無料アプリのSLEEP CYCLEを最近使っている。
これは、睡眠状態を計測してくれるもので、人生の3分の1から4分の1に相当する睡眠について、その実態をしっかりと把握しておくことが、とても大切だろうと今更ながら気づいたからだ。
ご存知の人も多いと思うが、睡眠にはレム睡眠とノンレム睡眠という二種があり、レムは主に体を、ノンレムは主に脳を休める分担となっていて、それが交互に繰り返されているというのが実態である。その繰り返しのパターンや睡眠の深さを計測してくれるのがSLEEP CYCLEで、就寝前に目覚めたい時間をセットしておくだけで、翌朝には夜間の睡眠内容をグラフとデータで示してくれる。スマホのマイクを通した呼吸のパターンを読み取っているようで、なんと鼾の時間まで算出される。日々の結果はまちまちで、ベッドでの滞在時間中の睡眠の質がパーセント表示されるのが分かりやすくていい。睡眠の質が悪かった時は、前夜の就寝前の過ごし方や、食事などを思い出し、それらを自身のデータとして記憶しておけば、上手な寝方を自分に合わせてカスタマイズできる。
では、自分が現時点で気をつけている就寝前の注意点をいくつか紹介してみたい。
まず、ゆったりとしたストレッチを30分ほど行うと、次第に自然と眠くなるような催眠効果がある。負荷が激しいストレッチは逆に興奮してしまうので、避けている。自分を労わり解すような丁寧なストレッチが効果的だ。
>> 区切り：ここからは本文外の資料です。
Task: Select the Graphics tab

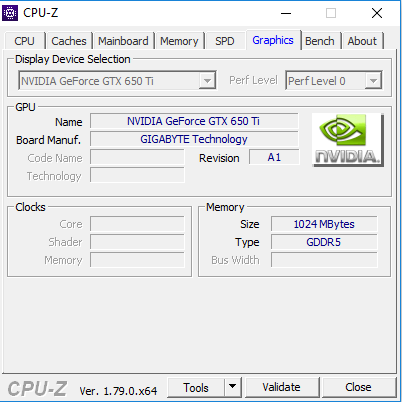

入浴は、バスタブに浸かるのなら、40度以下のぬるめの温度にする。シャワーも同様で、熱い湯は気分をすっきりさせるが、神経を興奮させてしまうので、すぐにはベッドに向かえずに、落ち着くまでに2時間はかかってしまう。入浴後にゆったりと過ごす余裕があるならいいが、早く眠りたい時には、高温の入浴とシャワーは避けている。
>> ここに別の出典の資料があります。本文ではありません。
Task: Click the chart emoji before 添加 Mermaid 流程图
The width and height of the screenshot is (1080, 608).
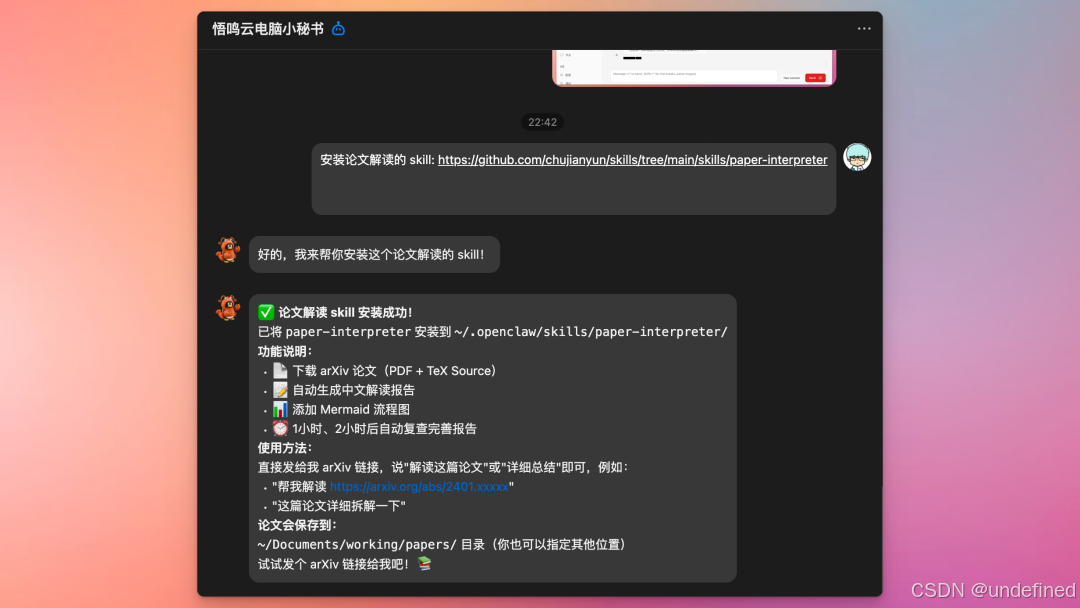Action: (280, 409)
またPCやスマホは、就寝直前には絶対見ないし、2時間は空けるようにしている。(ちなみにテレビもだが、それは我が家にはない)ブルーライトの悪影響ならば、それをカットする眼鏡やスマホ自体に付いている画面の色調節機能で対応できるのだが、スマホやPCからの情報自体が、大方脳を興奮させてしまうので、避けるようにしている。
この2例だけからも分かるように、自分が気をつけていることは、脳や身体を興奮状態のままにしてベッドに入らないということだ。これは良質の睡眠のための必須準備だと言っていい。